It happens because ElasticSearch doesn't have datahub_usage_event index(bc elasticsearch-setup didn't create template). If ElasticSearch has datahub_usage_event index, I can see Data Landscape summary, so I suggest creating datahub_usage_event index (not created from template using data_stream, just index) where global.datahub_analytics_enabled set to false.

And data_stream is related to this question. Q. Why do you want not to use DataHub Analytics? A. I cannot use data_stream on my ElasticSearch, because its version is 7.10 and X-pack is not installed. I have no choice.

GyuhoonK avatar Sep 21 '22 15:09 GyuhoonK

So if I understand you correctly… you can not use DataHub Analytics because your Elastic cluster does not support x pack but still want to have Data Summary Landscape by changing the way the datahub_usage_event index works?

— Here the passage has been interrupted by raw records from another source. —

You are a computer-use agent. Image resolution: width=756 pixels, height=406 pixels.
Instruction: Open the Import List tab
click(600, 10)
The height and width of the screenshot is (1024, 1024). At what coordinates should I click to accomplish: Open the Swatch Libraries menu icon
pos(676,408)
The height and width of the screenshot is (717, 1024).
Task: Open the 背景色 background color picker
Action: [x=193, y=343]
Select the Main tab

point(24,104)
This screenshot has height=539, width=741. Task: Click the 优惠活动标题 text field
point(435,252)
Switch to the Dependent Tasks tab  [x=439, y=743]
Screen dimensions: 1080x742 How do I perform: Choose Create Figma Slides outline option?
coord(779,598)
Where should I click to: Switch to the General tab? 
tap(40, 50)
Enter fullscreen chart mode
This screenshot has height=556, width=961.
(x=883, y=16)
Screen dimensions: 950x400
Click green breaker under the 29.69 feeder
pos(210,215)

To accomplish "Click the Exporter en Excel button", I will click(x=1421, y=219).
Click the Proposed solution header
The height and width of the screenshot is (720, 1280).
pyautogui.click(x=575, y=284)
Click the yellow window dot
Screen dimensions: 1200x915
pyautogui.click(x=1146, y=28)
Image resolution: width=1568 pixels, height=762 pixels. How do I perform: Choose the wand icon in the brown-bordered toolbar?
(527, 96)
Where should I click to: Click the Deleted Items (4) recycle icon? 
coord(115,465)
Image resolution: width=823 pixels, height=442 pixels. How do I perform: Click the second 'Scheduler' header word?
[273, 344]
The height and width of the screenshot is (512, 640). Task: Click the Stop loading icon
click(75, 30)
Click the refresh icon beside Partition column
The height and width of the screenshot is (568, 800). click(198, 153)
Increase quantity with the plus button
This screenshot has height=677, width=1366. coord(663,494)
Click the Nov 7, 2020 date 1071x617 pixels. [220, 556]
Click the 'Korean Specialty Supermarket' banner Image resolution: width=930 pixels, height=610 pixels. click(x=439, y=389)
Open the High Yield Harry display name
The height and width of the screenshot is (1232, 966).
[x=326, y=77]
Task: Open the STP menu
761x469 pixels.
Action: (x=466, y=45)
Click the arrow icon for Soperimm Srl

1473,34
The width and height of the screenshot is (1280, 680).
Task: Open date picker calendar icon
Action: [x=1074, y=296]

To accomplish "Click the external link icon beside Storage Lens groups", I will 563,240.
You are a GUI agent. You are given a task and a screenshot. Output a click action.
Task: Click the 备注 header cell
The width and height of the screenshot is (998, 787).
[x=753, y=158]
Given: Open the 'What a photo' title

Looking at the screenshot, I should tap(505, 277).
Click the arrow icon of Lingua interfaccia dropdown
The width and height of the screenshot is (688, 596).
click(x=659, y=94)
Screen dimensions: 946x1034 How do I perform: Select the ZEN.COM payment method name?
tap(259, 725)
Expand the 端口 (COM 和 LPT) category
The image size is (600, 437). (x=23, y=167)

pedro93 avatar Sep 21 '22 17:09 pedro93

That is my interpretation. I think this PR makes sense. Landscape is indeed separate from usage tracking.

Going to approve!

jjoyce0510 avatar Sep 21 '22 21:09 jjoyce0510

@pedro93 Yes. Exactly what I mean.

GyuhoonK avatar Sep 22 '22 01:09 GyuhoonK

@shirshanka I add insecure mode. please check it!

GyuhoonK avatar Sep 23 '22 12:09 GyuhoonK

@pedro93 It didn't pass smoke test..

Unable to run quickstart - the following issues were detected:
- kafka-setup is still running

If you think something went wrong, please file an issue at https://github.com/datahub-project/datahub/issues
or send a message in our Slack https://slack.datahubproject.io/
Be sure to attach the logs from /tmp/tmpqri39__g.log
Error: Process completed with exit code 1.

is there any issue on kafka setup?

GyuhoonK avatar Sep 24 '22 06:09 GyuhoonK